> _THINGS TO DO_
#1 According to the passage on insulin therapy in type 2 diabetes, which regimen is preferred after non-insulin antidiabetic drugs fail?
#2 Revise the passage on insulin therapy in type 2 diabetes from "While we do" to "associated with diabetes.", putting "randomized" in place of "prospective".

> _READING PASSAGE_
+---+
Nutritional treatment and adapted physical exercise are the initial treatment for women with gestational diabetes (GD) and those with pregestational T2DM. However, when these measures are insufficient to achieve and maintain adequate glycemic control, insulin is the drug of choice to treat hyperglycemia during pregnancy (23).

Personalized medicine for different phenotypes of patients with T2DM

Several studies have identified phenotypes or clusters of patients with T2DM characterized by severe insulin deficiency. The insulinopenic phenotype shares similarities with the autoimmune diabetes phenotype (younger age, lower body mass index [BMI], poorer metabolic control, and greater glycemic variability) but does not show autoantibodies. This group of patients often has higher levels of glycated hemoglobin (HbA1c), a high incidence of ketoacidosis, early development of diabetic retinopathy, a high prevalence of diabetic neuropathy, and a greater risk of macrovascular complications and diabetic kidney disease (24).

In studies conducted in the Asian population, a higher prevalence of patients with T2DM with severe insulinopenia has been observed, with insulin treatment in early stages, lower β-cell function, lower insulin resistance, and lower BMI, especially among the Indian and Chinese populations compared to the European population. This patient cohort exhibits a more aggressive disease progression and a higher risk of complications (25).

While we do not have prospective studies exploring the initial choice of pharmacological treatment based on different groups, the proposed new phenotypes of T2DM provide new perspectives for personalized treatments based on a better understanding of the pathophysiology (10). Based on the described findings, it is expected that in certain patient subgroups, earlier initiation of insulin treatment may be crucial to improving control and preventing acute and chronic complications associated with diabetes.

When and how to initiate insulin therapy in people with type 2 diabetes? current recommendations according to different clinical guidelines

The consensus report from the American Diabetes Association (ADA) and the European Association for the Study of Diabetes (EASD), titled “Management of Hyperglycemia in Type 2 Diabetes”, recommends a holistic, multifactorial, and patient-centered approach to diabetes care. Specific factors influencing treatment choice include individualized glycemic and weight goals, cardio-renal protection, underlying physiological factors, side effects, access, cost, and availability (3). The progressive nature of T2DM often necessitates the initiation of insulin therapy. This scenario should be explained to patients, avoiding the use of insulin as a threat or portraying it as a sign of failure. Instead, emphasis should be placed on the utility and importance of insulin in maintaining glycemic control once the disease progression renders other medications less effective. Currently, basal insulin is considered the preferred regimen following the failure of non-insulin antidiabetic drugs (3).
+---+
> _DATA_
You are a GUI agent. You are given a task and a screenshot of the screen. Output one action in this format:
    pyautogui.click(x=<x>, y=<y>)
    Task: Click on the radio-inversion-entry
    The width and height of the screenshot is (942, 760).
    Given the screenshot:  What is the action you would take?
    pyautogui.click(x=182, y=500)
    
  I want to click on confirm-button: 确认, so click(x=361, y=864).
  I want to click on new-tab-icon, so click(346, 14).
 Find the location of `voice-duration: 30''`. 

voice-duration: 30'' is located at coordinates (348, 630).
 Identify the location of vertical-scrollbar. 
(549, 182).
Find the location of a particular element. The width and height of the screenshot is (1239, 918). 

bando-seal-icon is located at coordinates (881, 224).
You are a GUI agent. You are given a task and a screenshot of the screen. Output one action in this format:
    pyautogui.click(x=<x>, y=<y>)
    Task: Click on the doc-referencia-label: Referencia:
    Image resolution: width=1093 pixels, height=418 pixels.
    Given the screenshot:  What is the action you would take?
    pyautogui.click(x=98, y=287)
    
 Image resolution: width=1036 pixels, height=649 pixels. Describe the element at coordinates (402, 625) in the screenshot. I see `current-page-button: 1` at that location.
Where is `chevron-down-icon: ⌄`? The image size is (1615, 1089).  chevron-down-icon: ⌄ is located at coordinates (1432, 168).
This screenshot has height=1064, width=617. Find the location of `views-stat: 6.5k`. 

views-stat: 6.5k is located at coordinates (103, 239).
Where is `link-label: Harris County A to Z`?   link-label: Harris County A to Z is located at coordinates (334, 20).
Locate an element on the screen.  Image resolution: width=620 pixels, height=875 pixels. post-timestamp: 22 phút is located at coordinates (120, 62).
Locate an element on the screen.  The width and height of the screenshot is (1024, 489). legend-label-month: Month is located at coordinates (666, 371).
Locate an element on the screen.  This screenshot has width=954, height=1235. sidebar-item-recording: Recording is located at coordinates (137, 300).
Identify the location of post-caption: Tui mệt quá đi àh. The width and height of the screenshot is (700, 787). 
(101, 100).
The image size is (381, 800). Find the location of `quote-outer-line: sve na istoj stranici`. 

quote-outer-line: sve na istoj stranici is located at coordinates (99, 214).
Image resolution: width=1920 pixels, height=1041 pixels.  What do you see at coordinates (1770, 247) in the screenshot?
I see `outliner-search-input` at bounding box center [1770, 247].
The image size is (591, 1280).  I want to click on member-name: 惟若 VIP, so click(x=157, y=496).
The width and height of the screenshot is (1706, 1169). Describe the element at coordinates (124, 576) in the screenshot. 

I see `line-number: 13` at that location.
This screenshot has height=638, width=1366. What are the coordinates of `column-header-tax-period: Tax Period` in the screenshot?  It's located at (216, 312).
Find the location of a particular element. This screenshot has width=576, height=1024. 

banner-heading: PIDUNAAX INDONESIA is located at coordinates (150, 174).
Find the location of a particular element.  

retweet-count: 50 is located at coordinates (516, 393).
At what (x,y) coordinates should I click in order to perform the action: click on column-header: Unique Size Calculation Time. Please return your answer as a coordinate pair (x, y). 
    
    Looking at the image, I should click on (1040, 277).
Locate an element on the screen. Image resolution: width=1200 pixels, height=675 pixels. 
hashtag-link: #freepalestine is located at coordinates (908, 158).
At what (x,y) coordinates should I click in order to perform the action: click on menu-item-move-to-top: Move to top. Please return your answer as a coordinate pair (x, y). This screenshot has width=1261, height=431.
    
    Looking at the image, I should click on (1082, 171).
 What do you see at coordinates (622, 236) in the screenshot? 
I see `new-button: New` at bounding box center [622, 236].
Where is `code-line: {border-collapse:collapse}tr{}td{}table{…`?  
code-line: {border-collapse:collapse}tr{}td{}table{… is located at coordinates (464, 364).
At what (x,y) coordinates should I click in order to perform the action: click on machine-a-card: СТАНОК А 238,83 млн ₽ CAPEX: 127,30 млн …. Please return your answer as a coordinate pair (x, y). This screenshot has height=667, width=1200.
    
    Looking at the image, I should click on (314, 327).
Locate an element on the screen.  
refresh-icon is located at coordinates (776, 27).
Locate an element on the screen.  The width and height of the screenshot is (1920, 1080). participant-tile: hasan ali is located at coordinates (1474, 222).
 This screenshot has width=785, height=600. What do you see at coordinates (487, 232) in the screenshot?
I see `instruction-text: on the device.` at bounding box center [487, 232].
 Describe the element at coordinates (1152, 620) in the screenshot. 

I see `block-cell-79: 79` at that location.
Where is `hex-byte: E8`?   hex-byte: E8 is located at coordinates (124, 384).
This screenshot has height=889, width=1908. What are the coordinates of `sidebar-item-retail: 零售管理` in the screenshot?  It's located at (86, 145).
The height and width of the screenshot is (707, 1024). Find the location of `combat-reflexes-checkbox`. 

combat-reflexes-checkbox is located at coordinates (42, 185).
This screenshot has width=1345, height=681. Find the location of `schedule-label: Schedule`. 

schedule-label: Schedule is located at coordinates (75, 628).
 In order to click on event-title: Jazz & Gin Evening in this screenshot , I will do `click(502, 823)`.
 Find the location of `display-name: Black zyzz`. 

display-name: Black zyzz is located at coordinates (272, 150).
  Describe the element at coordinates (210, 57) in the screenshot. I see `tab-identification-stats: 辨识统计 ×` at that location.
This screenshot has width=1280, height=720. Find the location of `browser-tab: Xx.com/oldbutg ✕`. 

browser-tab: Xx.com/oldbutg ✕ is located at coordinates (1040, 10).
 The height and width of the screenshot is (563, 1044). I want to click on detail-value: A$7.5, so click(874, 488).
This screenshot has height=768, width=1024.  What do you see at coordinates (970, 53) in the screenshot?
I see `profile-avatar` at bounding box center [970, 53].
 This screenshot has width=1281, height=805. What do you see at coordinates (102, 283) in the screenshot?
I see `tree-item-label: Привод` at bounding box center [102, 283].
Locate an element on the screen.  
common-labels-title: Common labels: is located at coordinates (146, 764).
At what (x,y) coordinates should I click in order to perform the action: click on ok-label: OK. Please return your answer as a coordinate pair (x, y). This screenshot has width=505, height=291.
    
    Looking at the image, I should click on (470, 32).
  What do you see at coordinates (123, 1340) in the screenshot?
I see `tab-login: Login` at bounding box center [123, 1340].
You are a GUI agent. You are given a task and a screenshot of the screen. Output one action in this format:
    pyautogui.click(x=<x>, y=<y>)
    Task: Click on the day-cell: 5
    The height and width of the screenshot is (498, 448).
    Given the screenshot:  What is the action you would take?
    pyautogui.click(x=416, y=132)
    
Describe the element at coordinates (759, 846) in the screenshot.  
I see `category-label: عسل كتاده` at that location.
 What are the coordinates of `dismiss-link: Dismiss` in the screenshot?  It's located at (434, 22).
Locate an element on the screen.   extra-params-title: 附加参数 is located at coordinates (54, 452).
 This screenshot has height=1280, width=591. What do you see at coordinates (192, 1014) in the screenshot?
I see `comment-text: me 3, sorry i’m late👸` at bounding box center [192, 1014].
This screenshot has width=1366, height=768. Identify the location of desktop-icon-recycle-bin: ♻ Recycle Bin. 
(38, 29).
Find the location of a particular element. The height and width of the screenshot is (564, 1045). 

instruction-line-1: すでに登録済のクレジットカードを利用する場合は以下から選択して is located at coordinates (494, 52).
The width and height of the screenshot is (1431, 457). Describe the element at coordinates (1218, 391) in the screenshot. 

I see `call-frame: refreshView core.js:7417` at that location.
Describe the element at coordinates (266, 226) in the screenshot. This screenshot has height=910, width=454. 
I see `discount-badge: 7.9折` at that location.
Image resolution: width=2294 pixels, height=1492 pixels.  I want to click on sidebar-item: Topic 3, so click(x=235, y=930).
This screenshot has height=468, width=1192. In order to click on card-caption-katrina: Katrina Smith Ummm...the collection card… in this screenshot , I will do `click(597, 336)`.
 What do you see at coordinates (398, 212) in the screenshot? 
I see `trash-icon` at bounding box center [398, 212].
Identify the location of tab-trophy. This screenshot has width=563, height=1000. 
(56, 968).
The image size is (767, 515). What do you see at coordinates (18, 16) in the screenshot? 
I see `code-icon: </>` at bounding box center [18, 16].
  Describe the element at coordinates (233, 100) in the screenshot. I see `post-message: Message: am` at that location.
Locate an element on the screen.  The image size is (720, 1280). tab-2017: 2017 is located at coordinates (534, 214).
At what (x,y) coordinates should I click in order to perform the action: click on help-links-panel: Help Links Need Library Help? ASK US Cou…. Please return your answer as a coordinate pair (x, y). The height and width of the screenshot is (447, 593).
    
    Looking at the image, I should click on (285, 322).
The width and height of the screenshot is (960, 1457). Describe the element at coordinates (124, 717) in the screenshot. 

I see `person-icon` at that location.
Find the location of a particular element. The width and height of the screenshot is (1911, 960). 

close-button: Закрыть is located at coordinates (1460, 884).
+---+
> _TASK RESULTS_
#1 Basal insulin.

#2
While we do not have randomized studies exploring the initial choice of pharmacological treatment based on different groups, the proposed new phenotypes of T2DM provide new perspectives for personalized treatments based on a better understanding of the pathophysiology (10). Based on the described findings, it is expected that in certain patient subgroups, earlier initiation of insulin treatment may be crucial to improving control and preventing acute and chronic complications associated with diabetes.